Thursday, May 31, 2007

I broke my frame, and I feel Macho

Well, I usually am really easy on my equipment, It gets replaced when It wears out. I have never " Taco-ed " a wheel, nor have even bent a rear derailur. I have smashed a few teeth off the big ring, but thats it.

On Wednesdays ride, while descending Deer Run, I did hear a funny noise, like when I used to use a clothes pin to attach a card to my rear triangle so that the card would make a Motorcycle sound when rode. The bike seemed to wash out a bit too. So when we got to the top of SGP, I was checking if my rear tire was underinflated. Nope. At the bottom of Jackrabbit I was following Jeff M. and boosted out of the little whoop-dee at the end and when I came down, the back end wobbled and that motorcycle sound was loud and clear. I thought I got a stick caught in the back tire. Upon stopping it was clear to see. My swing arm snapped. Since I always have my bike in the back of my truck, laying on its side under the Taunnu (sp?) cover, I thought I might have packed it wrong and caused a ding that made a crack that caused the failure. But in that area, not even the paint was scratched. Could it be that my beloved Marin Mt. Vision is not worthy? Or am I now part of the elite group that can proclaim my toughness and machismo amongst other riders as one who rides so hard that I break frames. Like I'm gonna get a tattoo on my chest that says "Thrasher"

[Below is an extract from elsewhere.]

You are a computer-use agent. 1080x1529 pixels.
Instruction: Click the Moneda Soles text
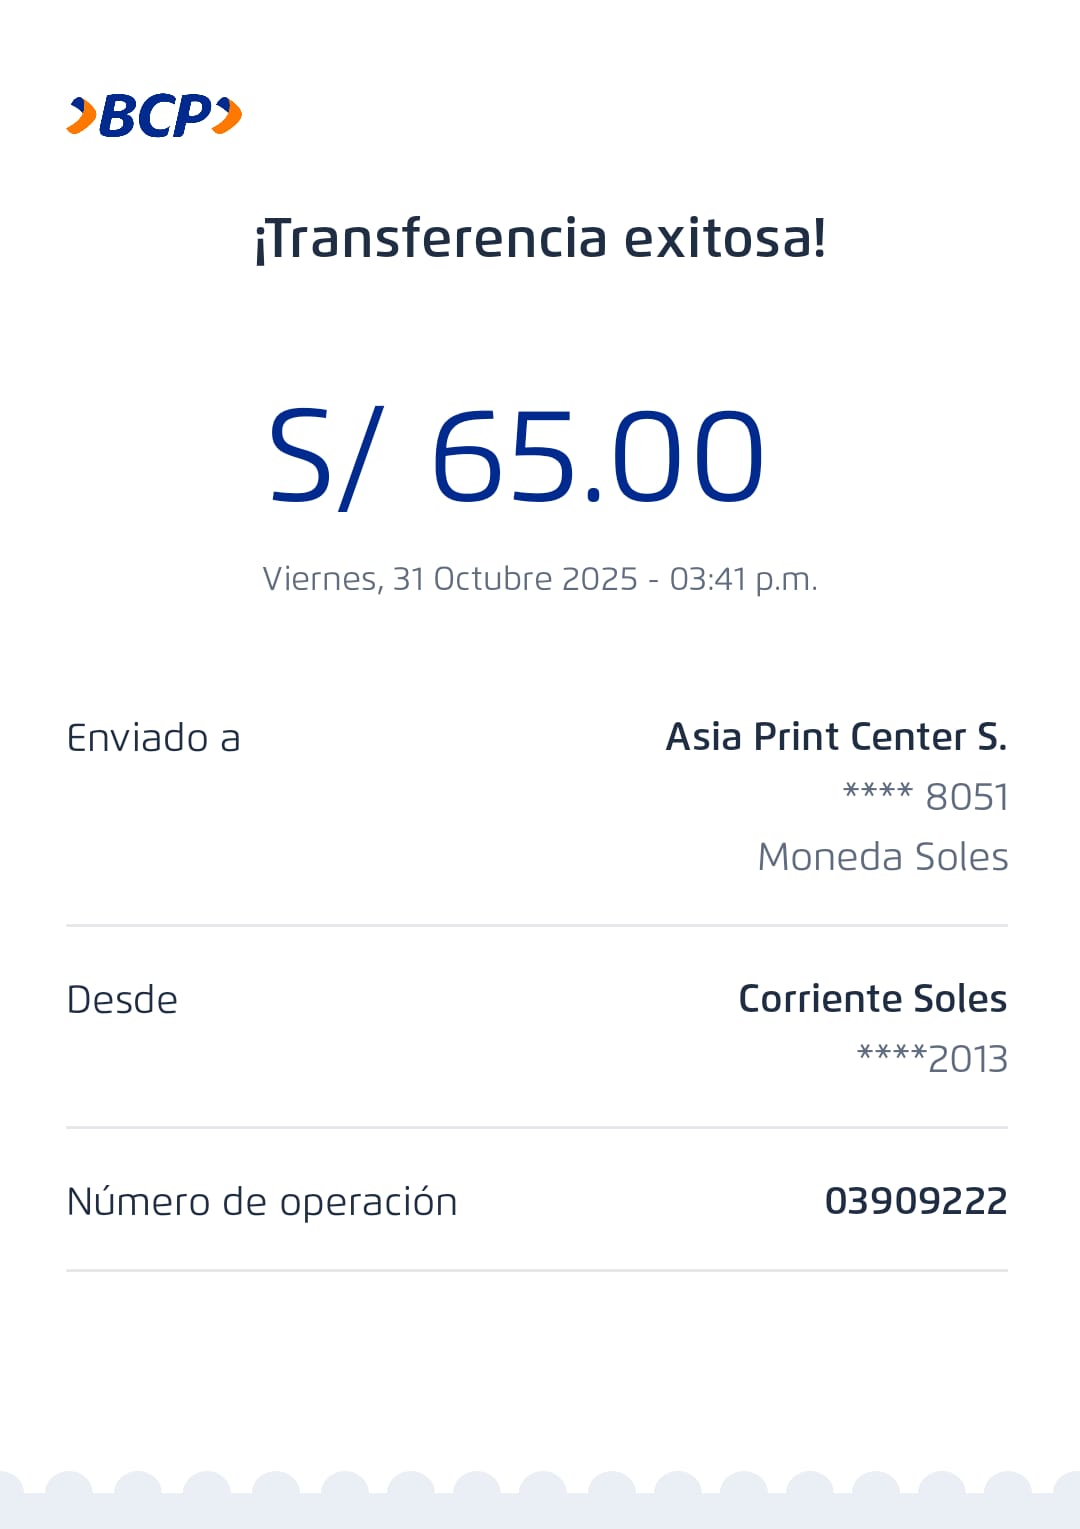[x=882, y=857]
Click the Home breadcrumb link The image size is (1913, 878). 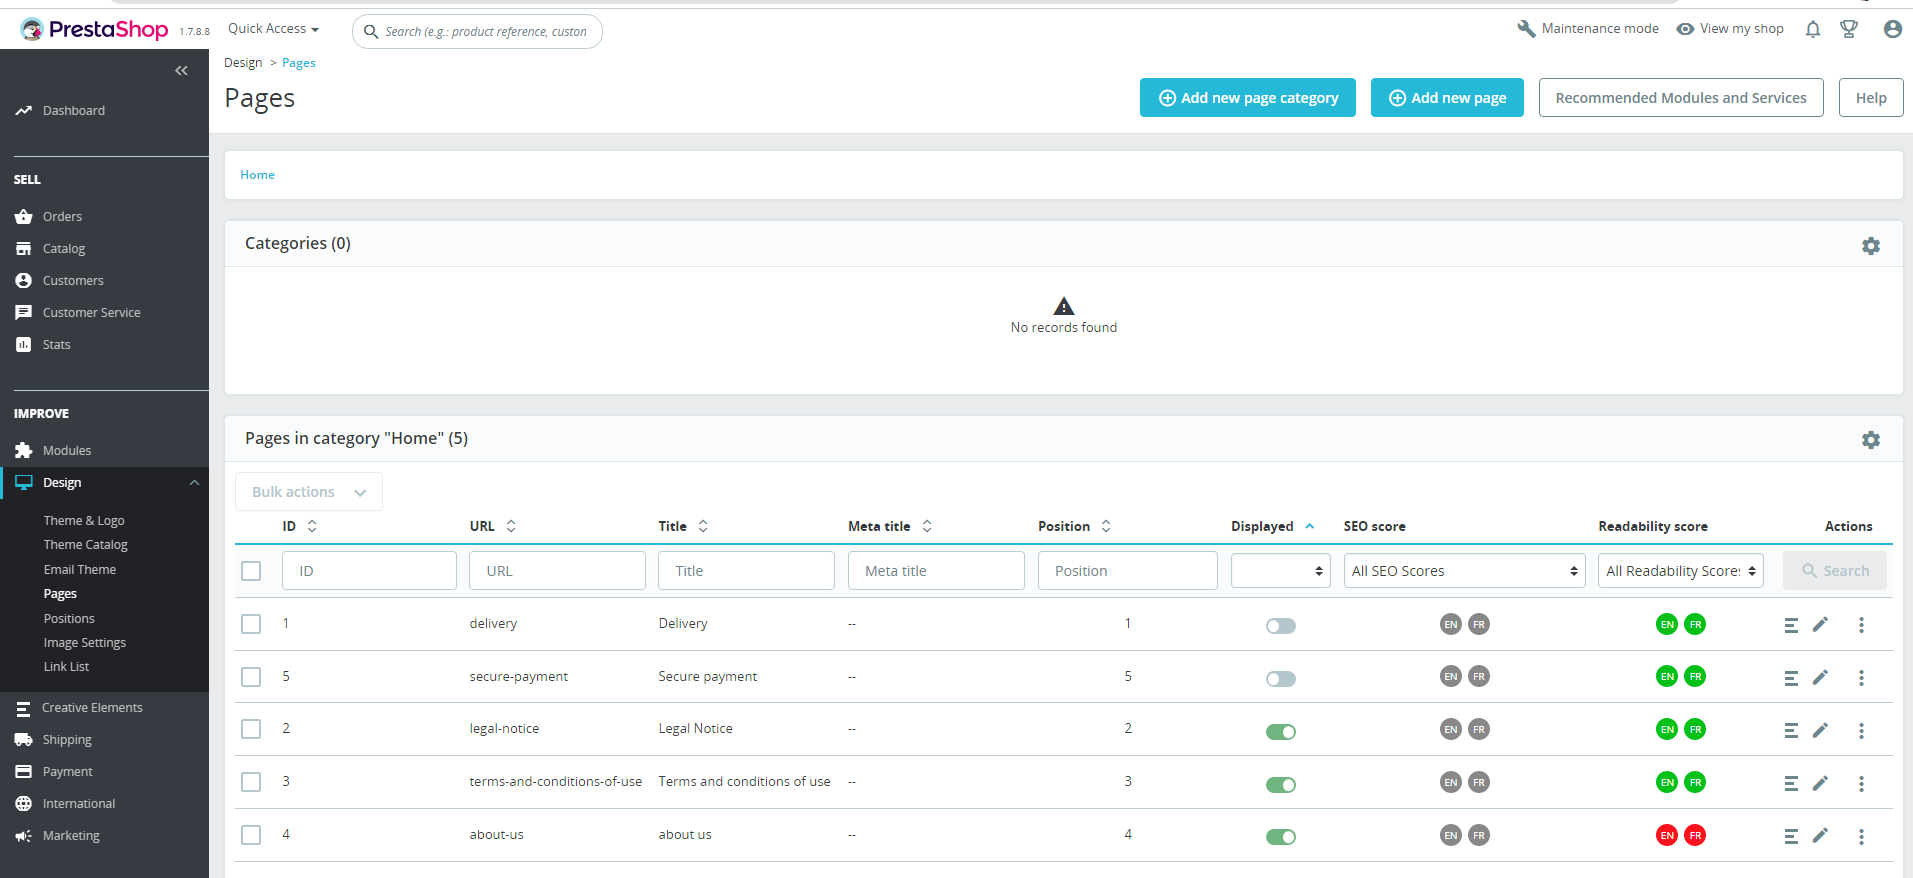pos(257,175)
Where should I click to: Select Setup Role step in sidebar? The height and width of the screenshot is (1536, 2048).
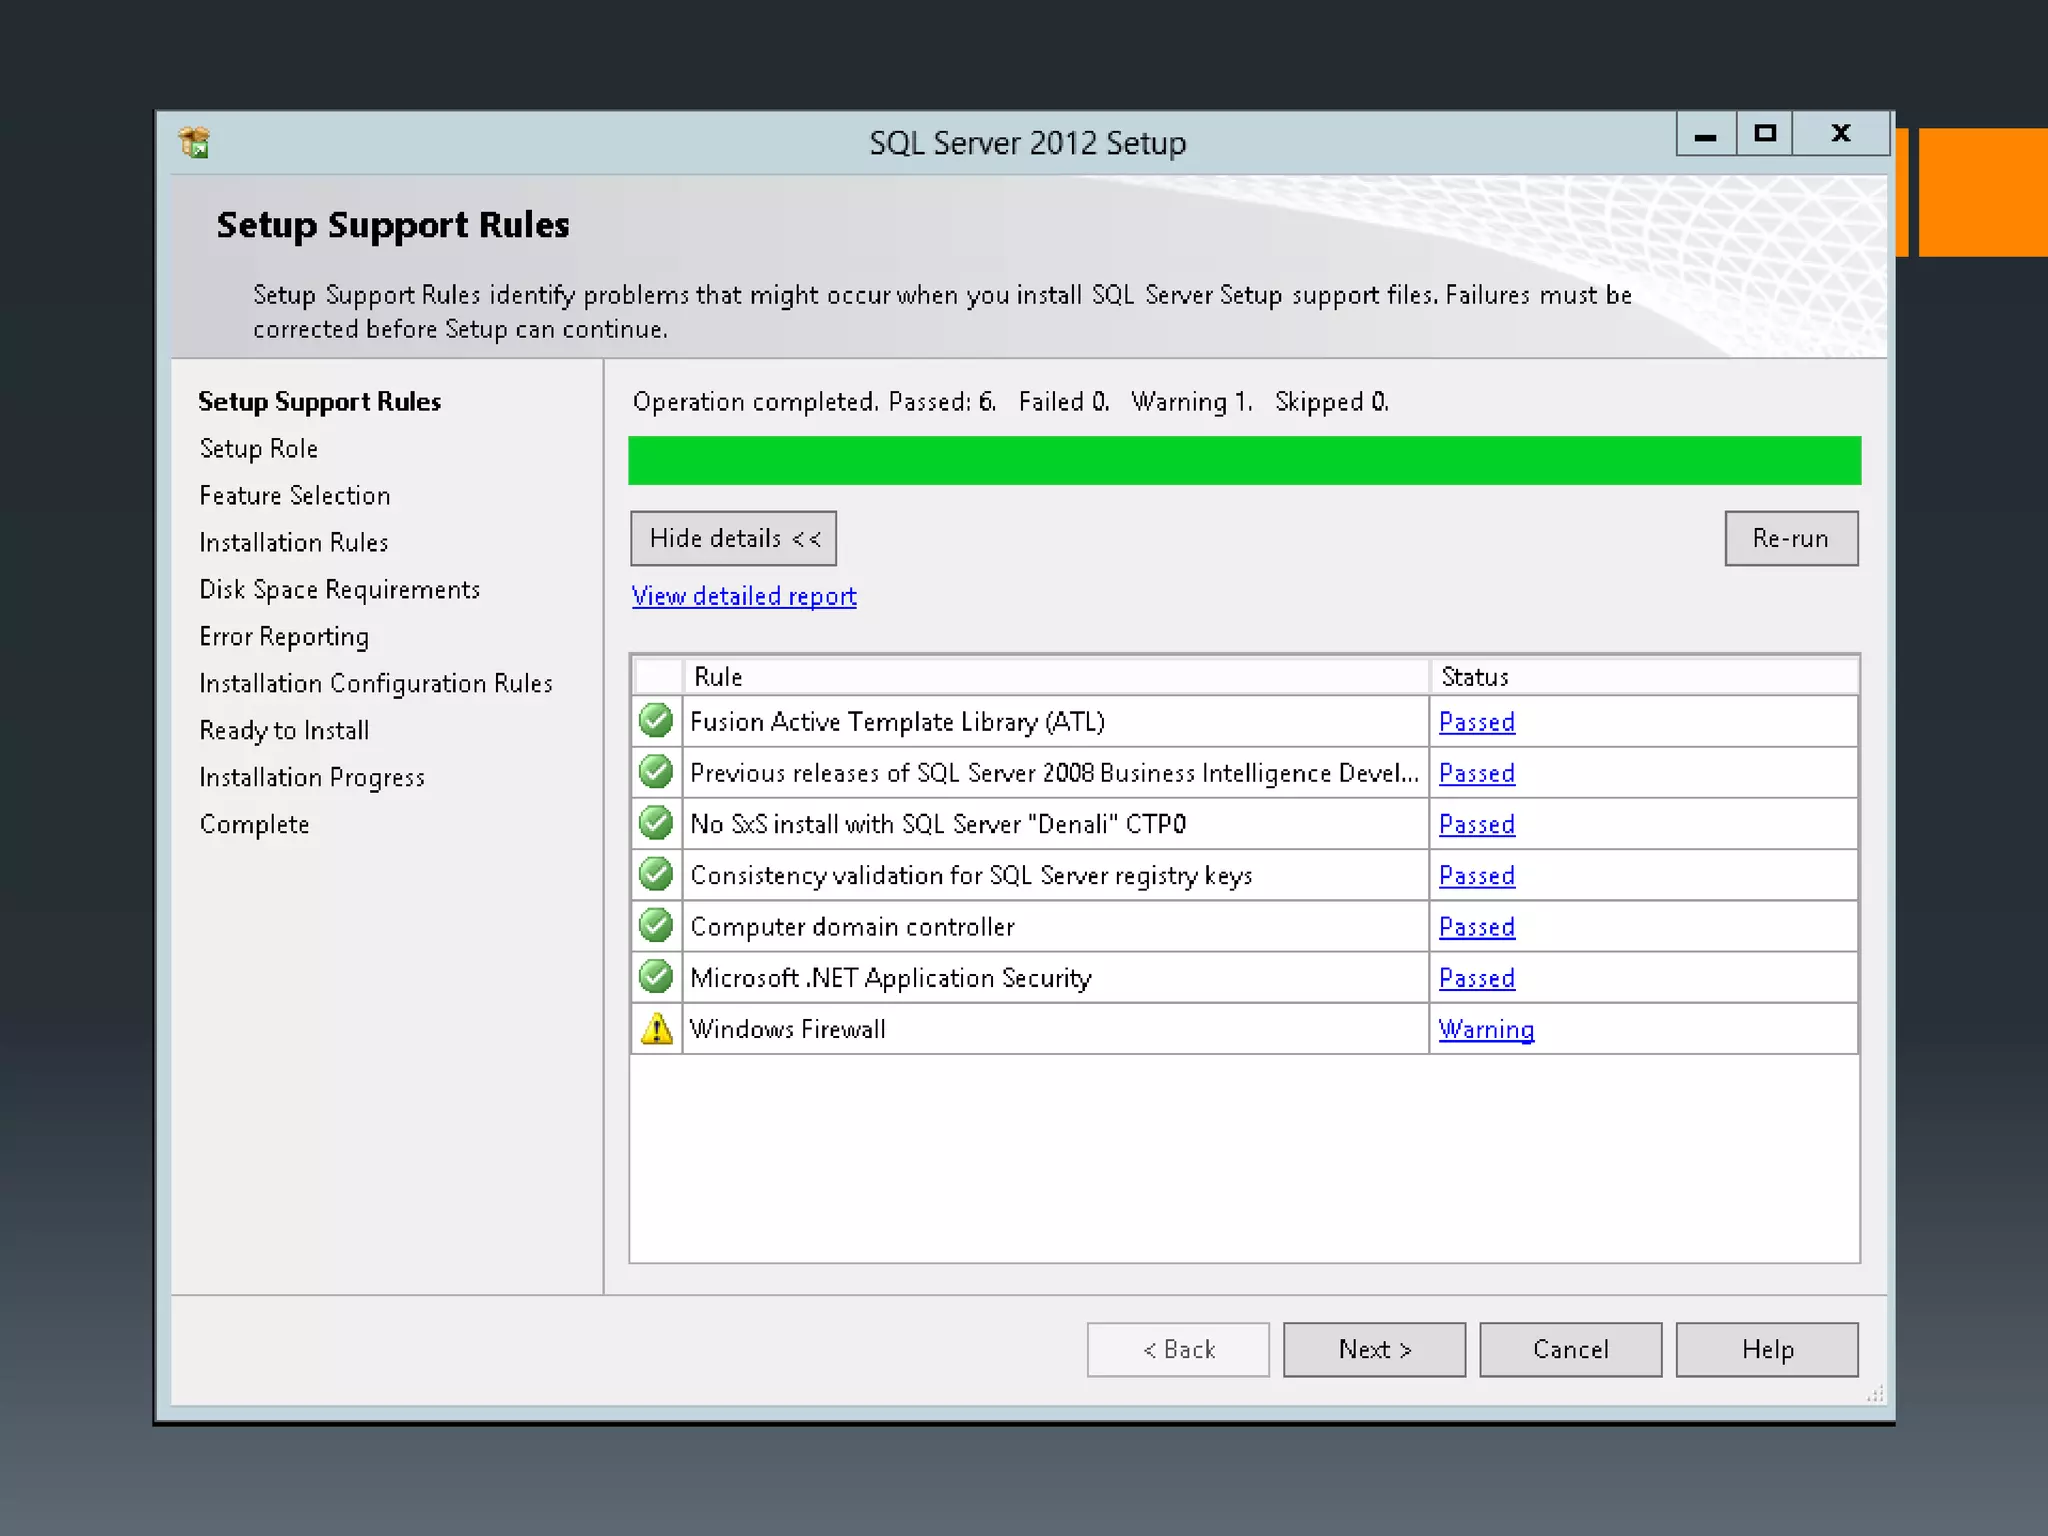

Well, my bike was un-ridable, but fortunately for me, Scott came and picked me up. THANKS SCOTT! When I got to my office I immediately took photos of the damage and sent them to my friend Steve who works for Marin. He told me that this, unfortunately, is not that uncommon, and that a new, re-designed swing arm was on the way to me. Well, I still Feel Macho, but I will skip the tattoo for now. Since my bike was unrideable I sent my shock in to be serviced. This will take longer than it will take for me to replace my swing arm. I will be riding my wifes bike until further notice, so I may not look to Macho, but I will have an underlying glow of Machismo, as I pedal through the streets and hills of Carson City.

7 comments:

Snakebite said...

Hey! NO skipping tattoos! This means you!

Jeff Moser said...

We got some sick air off that last jump. I think you could've slid a credit card between our tires and the dirt. It's no surprise to me that the swing arm's structural integrity failed. Manly men for sure.

Chris said...

Will it be covered by warranty?

Jeff Moser said...

I noticed that one of the Marin stickers was peeled back the other day. Under the sticker was a partially exposed word that said "Wal-Mar". Not sure what that means without taking the whole sticker off and revealing the missing letters.

Marcus said...

Yes its under warranty.
Jeff- your hittin' below the belt now... Do not tarnish the name of my beloved, or I will be forced to protect her dignity....

Marcus said...

By whipping you with a wet noodle

rigtenzin said...

It's nice they've come up with an improved swingarm. That's really all you can ask for -- if someone finds a problem, they fix it. That's good for Marin's reputation.